Generative adversarial networks (GANs) are algorithmic architectures that use two neural networks — the generative model that is trained to generate new examples, and the adversarial model that classifies the examples as either ‘fake’ or ‘real’ — pitting one against the other in order to generate synthetic instances of data that can pass for real data.
Modeling through GANs is fantastic for automating the discovery and learning of patterns in input data in order to generate an output that is almost indistinguishable from the original.
As a GAN, this means that the restored images generated by the new AI do not represent the actual, original image. Instead, all the elements that are added to replace visible signs of degradation and sharpen the original image are model guesses, adding pixels that were never there. The obvious downside is that this means there’s a risk that the restored portrait no longer depicts the person in the original photos, and this was often indeed the case with older GANs for image generation. The new GFP-GAN, however, is so good that you won’t probably tell there are actually fake pixels in there, unlike previous alternatives that end up altering the identity of the people in the photos.
The new tool uses a pre-trained version of an existing GAN, specifically NVIDIA’s StyleGAN-2, that helps orientate their own GAN model at multiple stages during the encoding process. It’s basically a GAN for a GAN, and the end result is higher fidelity around the eyes and mouth, which are the most important for preserving a person’s likelihood.

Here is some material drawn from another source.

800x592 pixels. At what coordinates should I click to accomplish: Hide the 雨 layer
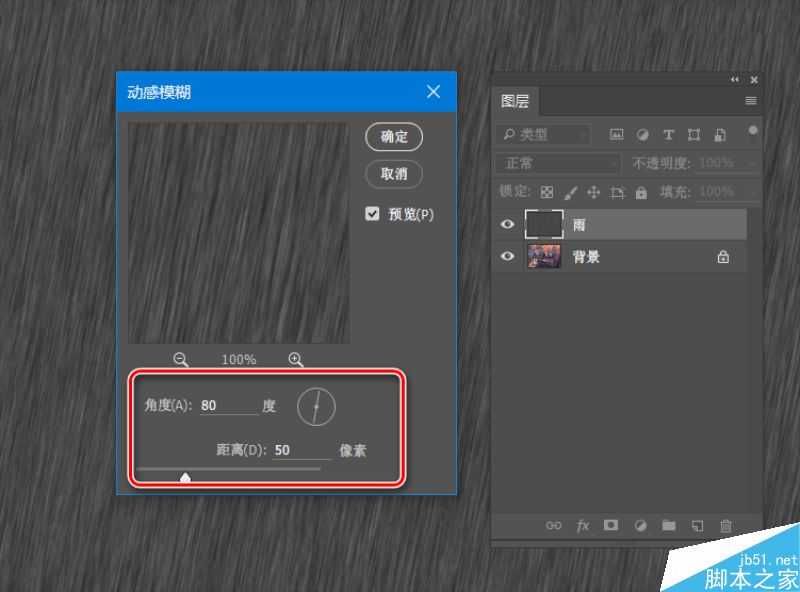pos(508,224)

However, the altered photos do contain guesswork by the model, so the portraits will have at least a ‘slight change on identity’, the Chinese researchers mention in their paper detailing their work. The blurrier and more damaged the photo, the higher the chance that the introduction of thousands of new pixels could make the portrait look very different from the actual person in the original. The way GANs work right now, there’s nothing we can really do about it, but personally, I think most people won’t mind for most photos.
You can play with the tool yourself using the upload function on the AI’s Github page.